RECORDS -

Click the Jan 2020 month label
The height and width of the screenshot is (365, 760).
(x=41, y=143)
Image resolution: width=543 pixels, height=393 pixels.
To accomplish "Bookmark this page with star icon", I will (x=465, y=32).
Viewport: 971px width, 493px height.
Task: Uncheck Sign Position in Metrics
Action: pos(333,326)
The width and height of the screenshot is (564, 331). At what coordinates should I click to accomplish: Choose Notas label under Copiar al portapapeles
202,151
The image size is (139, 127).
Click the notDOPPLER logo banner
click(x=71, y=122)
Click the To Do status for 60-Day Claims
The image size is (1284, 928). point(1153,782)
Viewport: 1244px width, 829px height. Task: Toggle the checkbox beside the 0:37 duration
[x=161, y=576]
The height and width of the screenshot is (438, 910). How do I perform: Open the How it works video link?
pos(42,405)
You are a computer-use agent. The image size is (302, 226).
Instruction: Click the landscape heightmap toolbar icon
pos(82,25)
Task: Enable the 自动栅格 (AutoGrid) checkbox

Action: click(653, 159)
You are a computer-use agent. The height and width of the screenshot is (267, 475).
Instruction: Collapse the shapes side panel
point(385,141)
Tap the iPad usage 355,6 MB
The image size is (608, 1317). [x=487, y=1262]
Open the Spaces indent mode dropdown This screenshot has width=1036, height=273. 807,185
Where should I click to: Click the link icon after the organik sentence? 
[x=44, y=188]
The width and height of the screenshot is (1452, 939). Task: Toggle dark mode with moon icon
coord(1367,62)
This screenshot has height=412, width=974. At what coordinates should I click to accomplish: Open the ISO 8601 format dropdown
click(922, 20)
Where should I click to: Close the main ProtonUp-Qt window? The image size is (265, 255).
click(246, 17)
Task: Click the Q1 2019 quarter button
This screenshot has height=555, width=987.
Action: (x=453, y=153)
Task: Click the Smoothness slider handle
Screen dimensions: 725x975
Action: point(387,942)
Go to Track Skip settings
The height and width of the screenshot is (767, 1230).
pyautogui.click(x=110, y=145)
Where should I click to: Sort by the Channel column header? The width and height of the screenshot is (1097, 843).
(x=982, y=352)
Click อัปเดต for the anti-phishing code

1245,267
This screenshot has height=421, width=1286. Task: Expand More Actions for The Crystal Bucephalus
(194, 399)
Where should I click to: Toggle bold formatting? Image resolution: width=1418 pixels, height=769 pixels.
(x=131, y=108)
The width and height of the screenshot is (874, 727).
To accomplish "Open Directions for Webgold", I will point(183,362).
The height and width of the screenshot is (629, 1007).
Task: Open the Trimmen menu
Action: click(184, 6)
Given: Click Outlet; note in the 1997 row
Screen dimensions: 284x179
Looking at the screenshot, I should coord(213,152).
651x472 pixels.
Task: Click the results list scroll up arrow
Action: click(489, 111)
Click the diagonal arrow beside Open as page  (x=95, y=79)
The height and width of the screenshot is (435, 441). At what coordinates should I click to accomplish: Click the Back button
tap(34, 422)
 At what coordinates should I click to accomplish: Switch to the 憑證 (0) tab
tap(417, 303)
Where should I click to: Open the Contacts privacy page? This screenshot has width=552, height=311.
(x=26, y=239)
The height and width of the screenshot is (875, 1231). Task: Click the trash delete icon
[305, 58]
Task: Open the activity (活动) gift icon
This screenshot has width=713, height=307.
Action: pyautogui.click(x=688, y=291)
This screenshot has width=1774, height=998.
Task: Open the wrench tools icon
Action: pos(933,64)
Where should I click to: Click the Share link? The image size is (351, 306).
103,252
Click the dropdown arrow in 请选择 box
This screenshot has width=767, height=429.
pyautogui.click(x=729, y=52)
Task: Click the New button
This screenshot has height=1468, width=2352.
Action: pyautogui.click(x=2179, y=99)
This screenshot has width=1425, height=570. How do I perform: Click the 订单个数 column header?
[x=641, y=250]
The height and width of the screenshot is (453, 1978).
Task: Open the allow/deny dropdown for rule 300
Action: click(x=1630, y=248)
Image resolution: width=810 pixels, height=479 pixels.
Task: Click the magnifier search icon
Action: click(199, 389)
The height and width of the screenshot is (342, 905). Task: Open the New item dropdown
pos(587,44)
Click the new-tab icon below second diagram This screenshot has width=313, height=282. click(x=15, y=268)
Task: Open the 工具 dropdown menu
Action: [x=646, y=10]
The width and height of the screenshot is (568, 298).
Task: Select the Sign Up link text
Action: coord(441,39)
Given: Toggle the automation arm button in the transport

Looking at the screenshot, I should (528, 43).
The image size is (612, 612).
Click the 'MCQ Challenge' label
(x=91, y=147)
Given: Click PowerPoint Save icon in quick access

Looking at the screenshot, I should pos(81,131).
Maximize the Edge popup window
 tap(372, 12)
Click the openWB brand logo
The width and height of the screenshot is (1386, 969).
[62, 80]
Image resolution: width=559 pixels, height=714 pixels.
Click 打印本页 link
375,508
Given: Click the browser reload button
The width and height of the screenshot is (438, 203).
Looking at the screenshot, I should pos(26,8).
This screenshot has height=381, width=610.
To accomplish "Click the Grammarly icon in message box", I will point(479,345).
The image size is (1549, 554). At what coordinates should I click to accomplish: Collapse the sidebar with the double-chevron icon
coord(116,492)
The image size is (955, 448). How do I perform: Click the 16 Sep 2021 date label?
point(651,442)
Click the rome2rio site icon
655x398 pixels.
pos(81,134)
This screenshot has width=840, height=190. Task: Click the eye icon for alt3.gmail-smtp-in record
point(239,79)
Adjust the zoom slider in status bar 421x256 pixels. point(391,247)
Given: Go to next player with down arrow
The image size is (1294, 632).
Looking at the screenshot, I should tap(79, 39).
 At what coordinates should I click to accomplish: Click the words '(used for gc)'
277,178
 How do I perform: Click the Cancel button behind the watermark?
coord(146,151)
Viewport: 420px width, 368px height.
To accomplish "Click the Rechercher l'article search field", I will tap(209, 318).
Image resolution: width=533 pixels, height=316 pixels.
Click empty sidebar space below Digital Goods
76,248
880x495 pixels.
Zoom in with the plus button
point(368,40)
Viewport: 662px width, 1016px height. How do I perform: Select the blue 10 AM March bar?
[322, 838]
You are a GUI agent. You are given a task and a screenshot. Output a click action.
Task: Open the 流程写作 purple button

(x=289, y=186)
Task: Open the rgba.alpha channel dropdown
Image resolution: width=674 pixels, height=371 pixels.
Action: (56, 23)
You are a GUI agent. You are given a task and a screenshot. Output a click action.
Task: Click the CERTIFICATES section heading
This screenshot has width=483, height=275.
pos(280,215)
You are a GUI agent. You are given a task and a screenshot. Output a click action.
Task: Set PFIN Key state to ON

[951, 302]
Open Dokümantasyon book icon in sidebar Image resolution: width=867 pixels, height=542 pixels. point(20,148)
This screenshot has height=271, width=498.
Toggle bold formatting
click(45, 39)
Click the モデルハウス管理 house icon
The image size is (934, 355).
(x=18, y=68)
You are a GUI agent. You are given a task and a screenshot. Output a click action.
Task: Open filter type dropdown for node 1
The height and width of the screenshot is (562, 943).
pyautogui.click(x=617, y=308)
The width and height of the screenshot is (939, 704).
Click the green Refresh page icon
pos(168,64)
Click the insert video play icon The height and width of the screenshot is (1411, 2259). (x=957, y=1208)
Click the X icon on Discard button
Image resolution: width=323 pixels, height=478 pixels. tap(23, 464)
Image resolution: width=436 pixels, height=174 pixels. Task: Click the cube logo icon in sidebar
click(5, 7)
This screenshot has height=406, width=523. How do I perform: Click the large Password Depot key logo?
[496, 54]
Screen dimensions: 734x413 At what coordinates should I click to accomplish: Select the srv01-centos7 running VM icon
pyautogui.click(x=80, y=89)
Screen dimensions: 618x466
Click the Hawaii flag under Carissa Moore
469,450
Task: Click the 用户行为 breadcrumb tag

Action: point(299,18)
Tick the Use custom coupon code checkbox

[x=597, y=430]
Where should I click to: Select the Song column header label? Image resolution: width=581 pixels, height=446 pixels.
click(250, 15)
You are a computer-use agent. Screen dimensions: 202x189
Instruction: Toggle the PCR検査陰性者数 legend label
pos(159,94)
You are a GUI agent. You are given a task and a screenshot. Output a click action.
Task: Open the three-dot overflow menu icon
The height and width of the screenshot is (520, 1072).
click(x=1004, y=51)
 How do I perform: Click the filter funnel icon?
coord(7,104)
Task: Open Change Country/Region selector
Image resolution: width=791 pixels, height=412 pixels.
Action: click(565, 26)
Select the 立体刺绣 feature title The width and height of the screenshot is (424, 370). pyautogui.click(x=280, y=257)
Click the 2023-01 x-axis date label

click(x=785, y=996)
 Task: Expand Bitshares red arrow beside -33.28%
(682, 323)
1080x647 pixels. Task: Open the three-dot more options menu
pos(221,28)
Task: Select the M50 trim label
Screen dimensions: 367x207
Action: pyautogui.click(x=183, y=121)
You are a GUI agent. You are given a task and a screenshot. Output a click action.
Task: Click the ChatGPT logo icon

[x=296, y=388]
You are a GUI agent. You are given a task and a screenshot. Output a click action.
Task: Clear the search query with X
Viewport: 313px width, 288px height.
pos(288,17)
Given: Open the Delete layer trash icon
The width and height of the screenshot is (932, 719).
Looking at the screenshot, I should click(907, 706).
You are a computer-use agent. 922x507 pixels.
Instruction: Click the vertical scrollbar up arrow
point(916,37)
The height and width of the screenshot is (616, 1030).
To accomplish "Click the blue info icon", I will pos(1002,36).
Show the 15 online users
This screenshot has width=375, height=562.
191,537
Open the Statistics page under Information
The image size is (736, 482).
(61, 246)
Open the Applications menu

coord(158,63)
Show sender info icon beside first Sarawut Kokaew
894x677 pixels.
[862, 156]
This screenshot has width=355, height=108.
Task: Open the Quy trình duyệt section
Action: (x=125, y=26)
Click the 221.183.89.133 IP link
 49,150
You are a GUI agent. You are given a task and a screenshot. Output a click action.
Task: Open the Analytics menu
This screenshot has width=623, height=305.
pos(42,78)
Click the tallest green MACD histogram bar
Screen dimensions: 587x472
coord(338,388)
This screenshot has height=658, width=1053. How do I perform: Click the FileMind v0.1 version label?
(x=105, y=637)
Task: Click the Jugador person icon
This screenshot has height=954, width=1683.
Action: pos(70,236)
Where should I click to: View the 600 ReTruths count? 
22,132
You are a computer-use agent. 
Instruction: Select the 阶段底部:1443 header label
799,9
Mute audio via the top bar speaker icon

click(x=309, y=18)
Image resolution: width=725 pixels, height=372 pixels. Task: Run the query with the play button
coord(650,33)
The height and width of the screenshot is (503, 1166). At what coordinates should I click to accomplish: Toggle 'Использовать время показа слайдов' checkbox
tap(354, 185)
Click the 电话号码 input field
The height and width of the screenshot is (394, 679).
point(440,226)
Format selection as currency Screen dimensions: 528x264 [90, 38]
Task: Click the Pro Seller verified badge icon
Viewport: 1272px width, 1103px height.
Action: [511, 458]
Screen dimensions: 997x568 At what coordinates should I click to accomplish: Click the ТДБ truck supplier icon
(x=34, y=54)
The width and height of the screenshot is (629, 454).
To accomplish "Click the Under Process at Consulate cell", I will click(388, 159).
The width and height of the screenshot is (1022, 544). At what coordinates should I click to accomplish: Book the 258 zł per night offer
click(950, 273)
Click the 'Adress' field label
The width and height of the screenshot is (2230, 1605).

EXERCISE AIM - Copy the rows above verbatim, beginning at the line that contains "Image resolution: width=533" and ending after the line that contains "(x=289, y=186)".

EXERCISE OUTPUT -
Image resolution: width=533 pixels, height=316 pixels.
Click empty sidebar space below Digital Goods
76,248
880x495 pixels.
Zoom in with the plus button
point(368,40)
Viewport: 662px width, 1016px height. How do I perform: Select the blue 10 AM March bar?
[322, 838]
You are a GUI agent. You are given a task and a screenshot. Output a click action.
Task: Open the 流程写作 purple button

(x=289, y=186)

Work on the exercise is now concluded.